═════ TEXTE ═════
C’est de Los Angeles qu’il postera finalement un manuscrit aux éditeurs français, « sous pseudo parce que mon père était célèbre ». Actrice, par Antoine Jasper, séduit Sylvie Genevoix chez Albin Michel, mais finira par sortir au Le Cherche-Midi. Après celui-là il y en aura d’autres, au succès relatif, qui désespèrent pourtant le jeune auteur… et voilà comment est né Le chien de madame Halberstadt, encore sous pseudo : « Ça raconte l’histoire d’un écrivain à la ramasse. Quand je l’ai terminé je me suis dit : on va voir si j’ai un peu de talent et donc je l’ai envoyé aux éditeurs avec lesquels j’avais envie de travailler. Évidemment j’avais exclu Le Cherche-Midi, parce que je voulais voir si ça marchait avec d’autres. Et je l’avais signé Baptiste Roy, du nom du héros. J’ai eu quatre réponses positives, dont Le Tripode en premier alors là c’était la joie. Et bizarrement, à partir du chien tout a marché. Le chien a marché, L’enterrement de Serge (son 7e roman, NDLR) a vachement bien marché aussi. »
Stéphane Carlier aurait pu tracer le sillon, mais voilà : Clara lit Proust est aussi parti par la « poste de Chalon-sur-Saône, 28 octobre 2021, 16 h 03 » - il en a fait un post Instagram ! - comme un nouveau défi et c’est le prestigieux Gallimard qui le 13 janvier 2022 prononce les mots magiques : « On le prend ». Bonne pioche : le livre a déjà séduit deux jurys littéraires, dont celui de Livres en Vignes et de plus en plus de lecteurs.
═════
EXERCICES>
- 1) Reprenez le passage du texte qui commence par « Stéphane Carlier aurait » et va jusqu'à « plus de lecteurs. », en renommant « Gallimard » en « Actes Sud ».
- 2) Traduisez en anglais cette phrase du texte : « Et bizarrement, à partir du chien tout a marché. »
Le matériel ci-dessous n'a aucun rapport avec le texte.
═════ CONTENU DES DONNÉES ═════
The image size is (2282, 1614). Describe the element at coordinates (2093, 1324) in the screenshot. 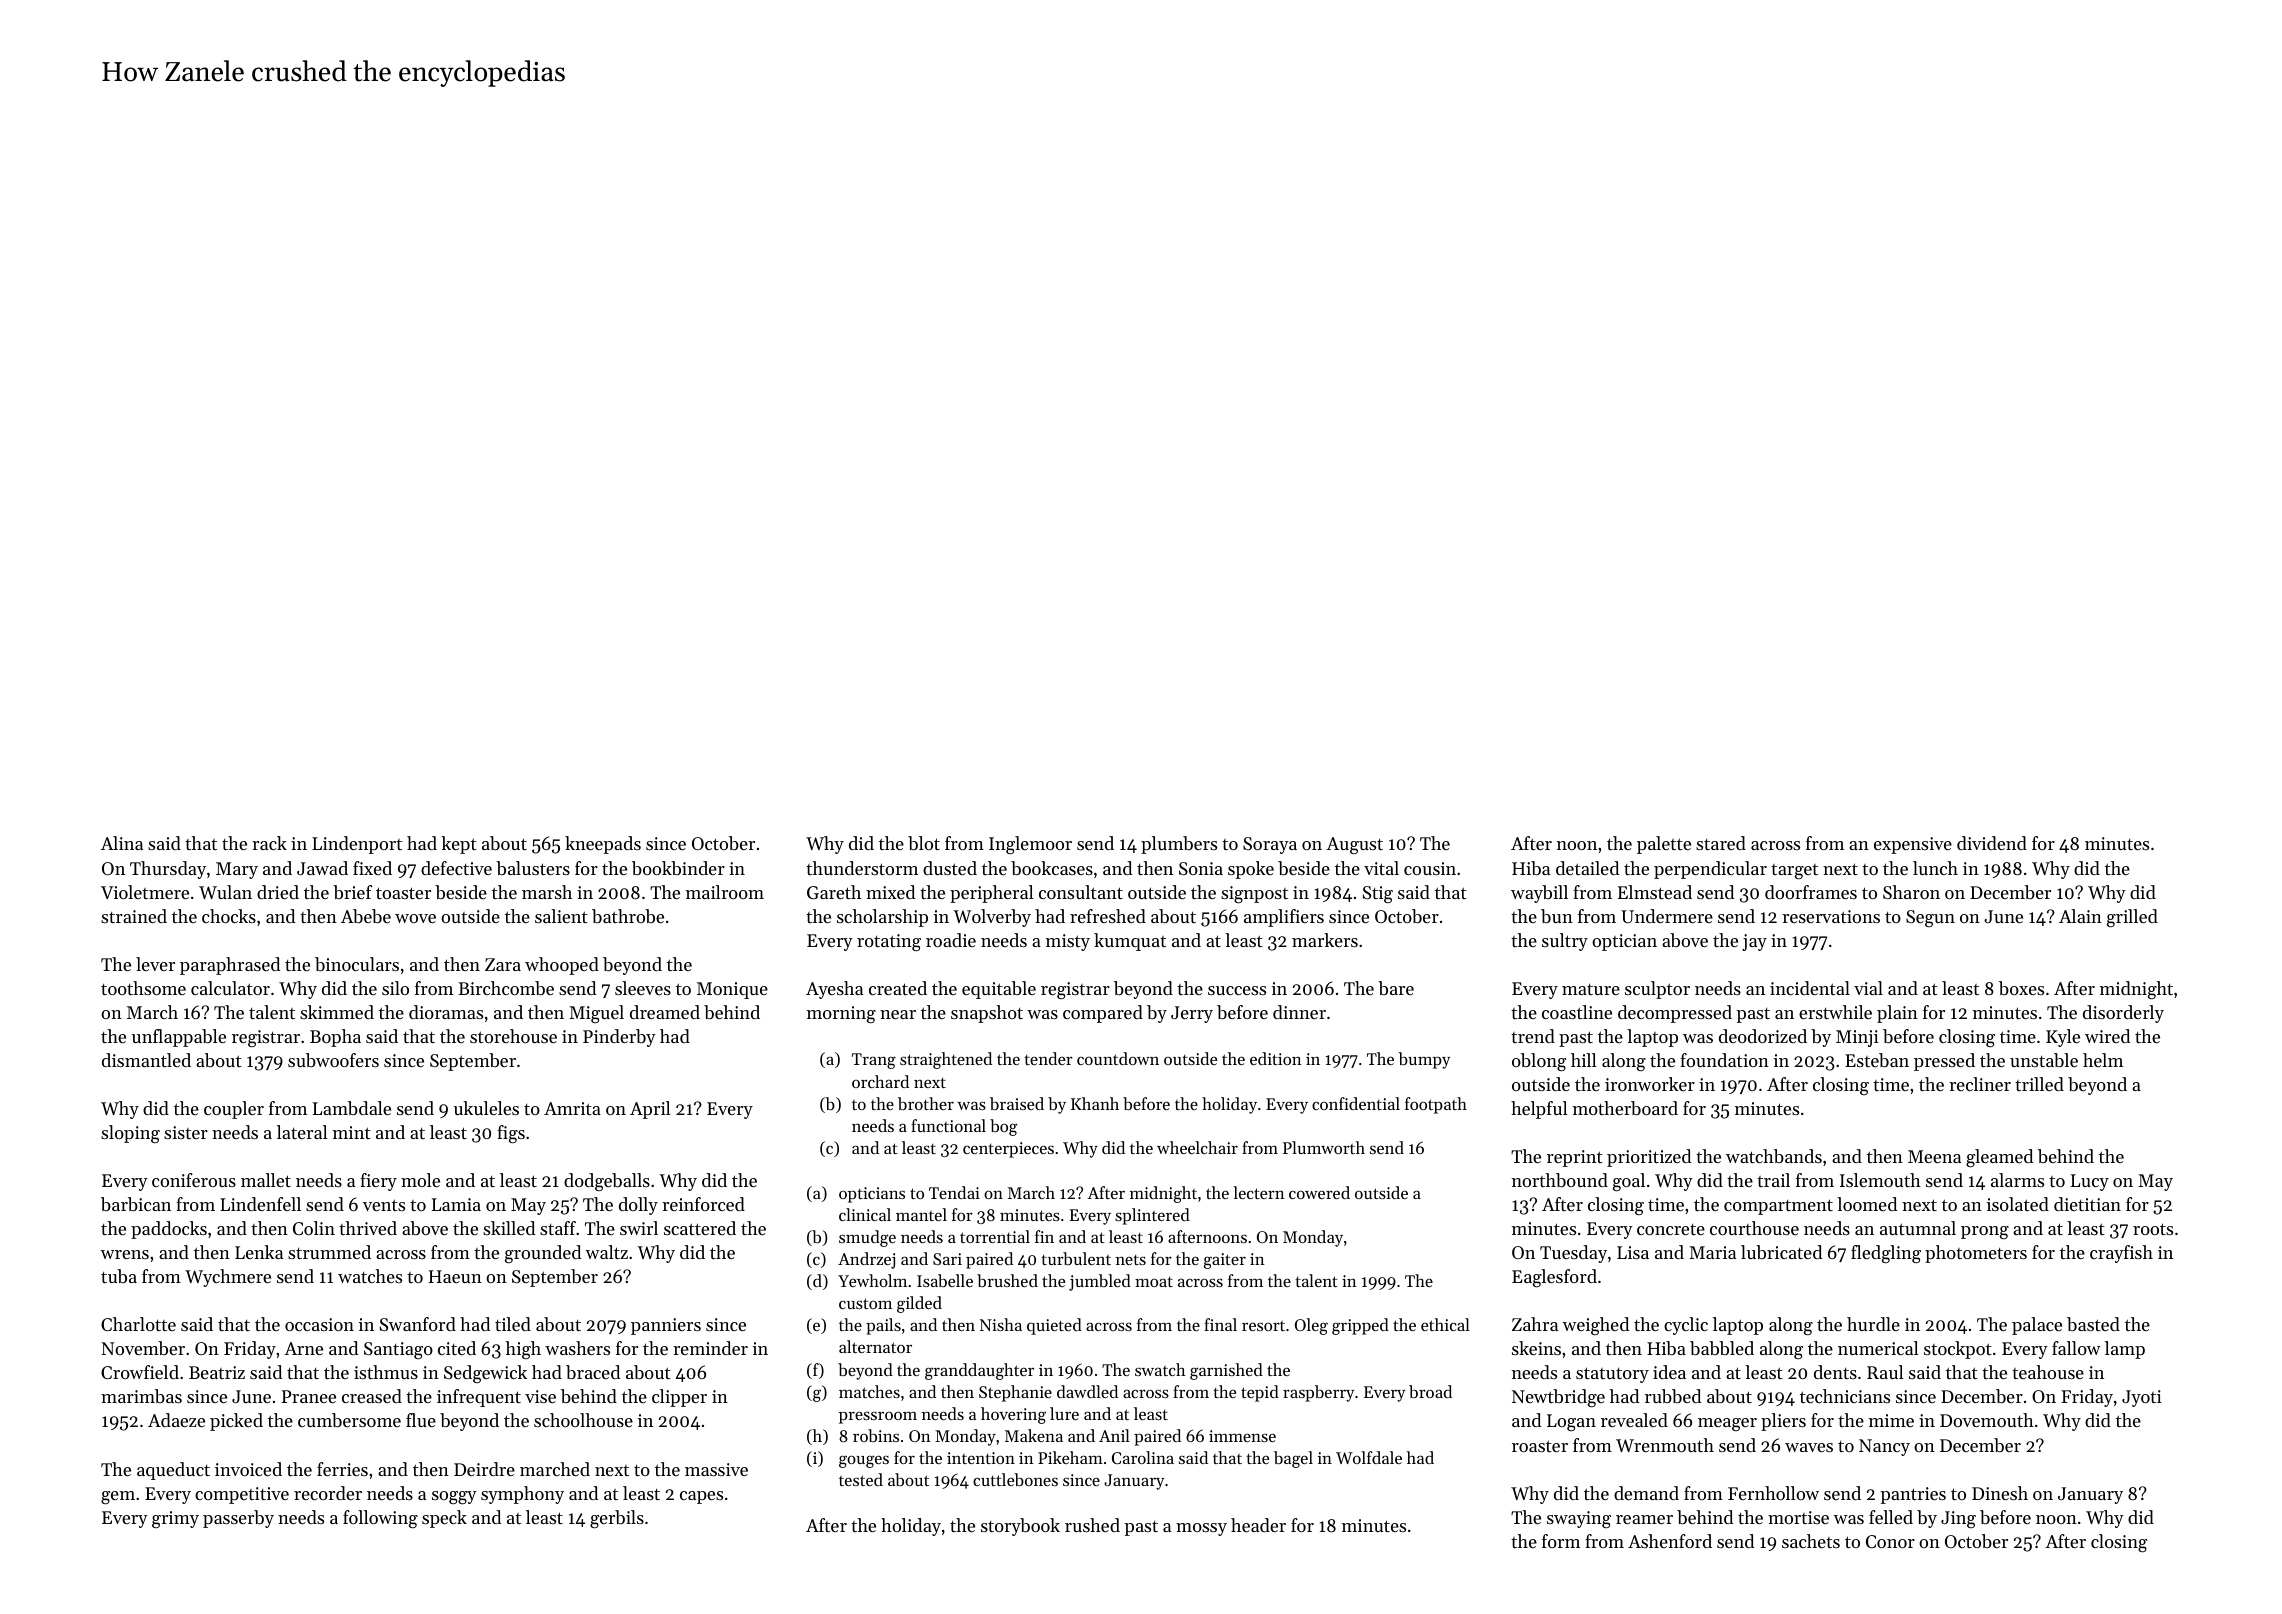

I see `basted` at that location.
═════
CORRIGÉ>
- 1)
Stéphane Carlier aurait pu tracer le sillon, mais voilà : Clara lit Proust est aussi parti par la « poste de Chalon-sur-Saône, 28 octobre 2021, 16 h 03 » - il en a fait un post Instagram ! - comme un nouveau défi et c’est le prestigieux Actes Sud qui le 13 janvier 2022 prononce les mots magiques : « On le prend ». Bonne pioche : le livre a déjà séduit deux jurys littéraires, dont celui de Livres en Vignes et de plus en plus de lecteurs.

- 2) And strangely, from the dog onward, everything worked out.